Much of the Florida case revolves around Cruz’s past. In addition to drinking and cocaine, Cruz’s biological mother also smoked and prostituted during pregnancy, which damaged his brain, McNeil said. She then put Cruz up for adoption, and at age 3, a child psychiatrist told Cruz’s new family that he had serious problems.
His adoptive father died before Cruz started kindergarten. His adoptive mother called authorities more than 50 times. Cruz’s attorney told jurors she never chose Cruz to commit because she would lose his Social Security check.
Although Cruz’s adoptive family lived in a spacious house in the upscale suburb of Fort Lauderdale, McNeil told jurors the size of his house should not obscure the trauma he endured. McNeil said Cruz was so angry so often that he punched holes in walls and killed animals.
“Living in a 4,500-square-foot house in Parkland doesn’t mean you’re doing well,” McNeill said. “It doesn’t mean all is well, we know that because we have all the records.”
But prosecutors countered that Cruz’s upbringing wasn’t as chaotic as defense attorneys say. A prosecution witness described his adoptive mother, who died in 2017, as a loving mother. Satz countered the defense’s claim that his biological mother’s alleged alcohol and drug use during her pregnancy was to blame.

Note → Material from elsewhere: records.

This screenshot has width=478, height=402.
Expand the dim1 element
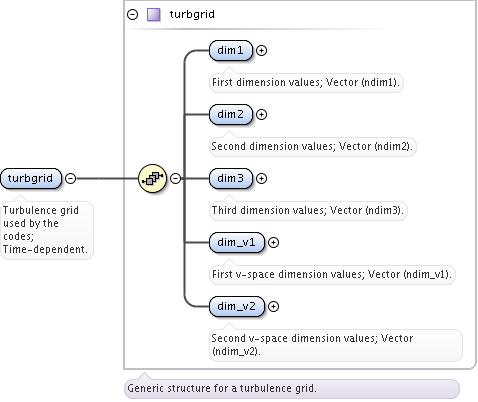(x=261, y=50)
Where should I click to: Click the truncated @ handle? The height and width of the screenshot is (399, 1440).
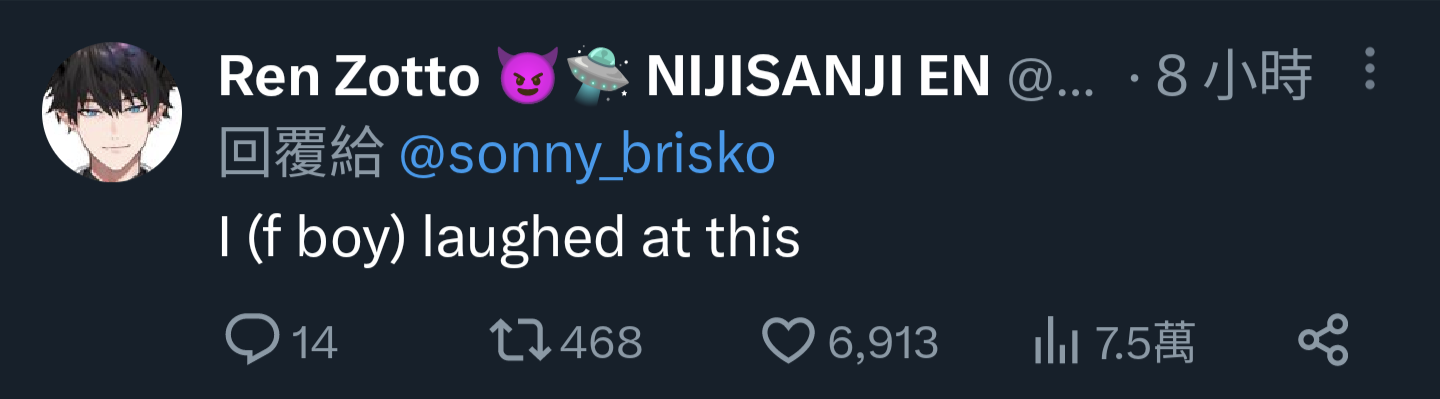click(x=1050, y=78)
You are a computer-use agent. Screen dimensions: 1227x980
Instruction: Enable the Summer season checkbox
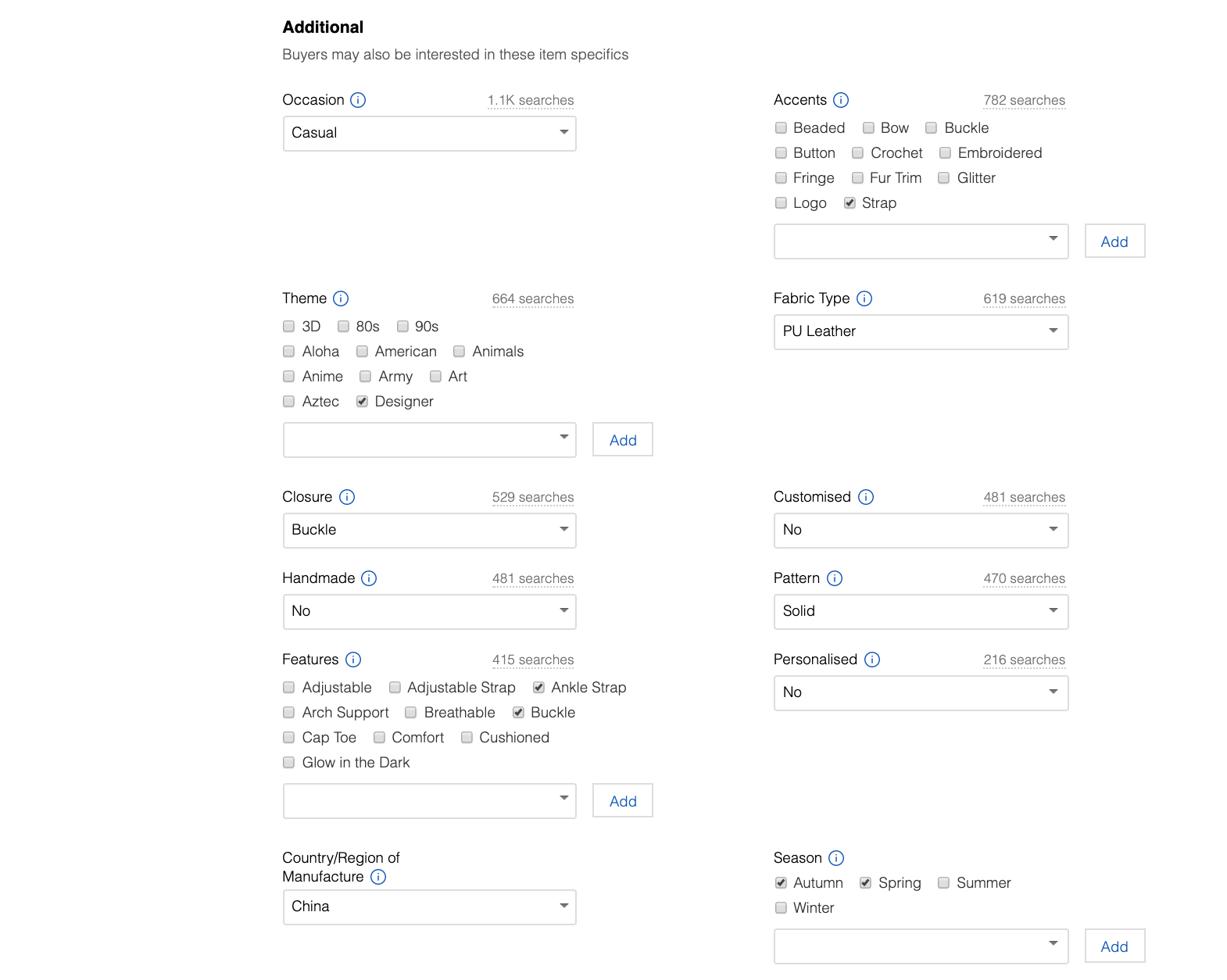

“Whether or not his mother smoked during pregnancy didn’t turn Nicolas Cruz into a mass murderer,” Satz said. “The defendant had a plan, which he discussed and then executed.”
Prosecutors also argued that Cruz displayed a pattern of “antisocial behavior.” The gunman loved the swastikas, Satz said, and he painted them on the sides of his gun’s magazine and on the boots he wore the day he shot. Prosecutors said Cruz had expressed “hatred of women” and had a history of making “hateful, racial remarks.”
The jury reached its verdict just 15 minutes after deliberations began the next day. On Wednesday night, after about seven hours of deliberation, the jury sent a message to Scherer saying “we want to see AR-15.”
The news has sparked confusion over whether weapons can be sent to the jury room. As court officials worked to clarify the matter, the judge dismissed the jury that day. On Thursday morning, the judge and sheriff’s department agreed to send the weapon to the jury room. Within minutes, the jury announced its verdict.
Montalto, whose daughter was killed in the attack, said he felt the verdict actually ignored the victims of the massacre.
“Other sons, daughters, spouses and fathers, they are all victims here,” he said. “Our justice system should be used to punish this shooter to the fullest extent of the law, not as an act of retaliation, but to protect our nation’s schools and prevent others from attacking this nation’s future.”
Danielle Paquette contributed to this report.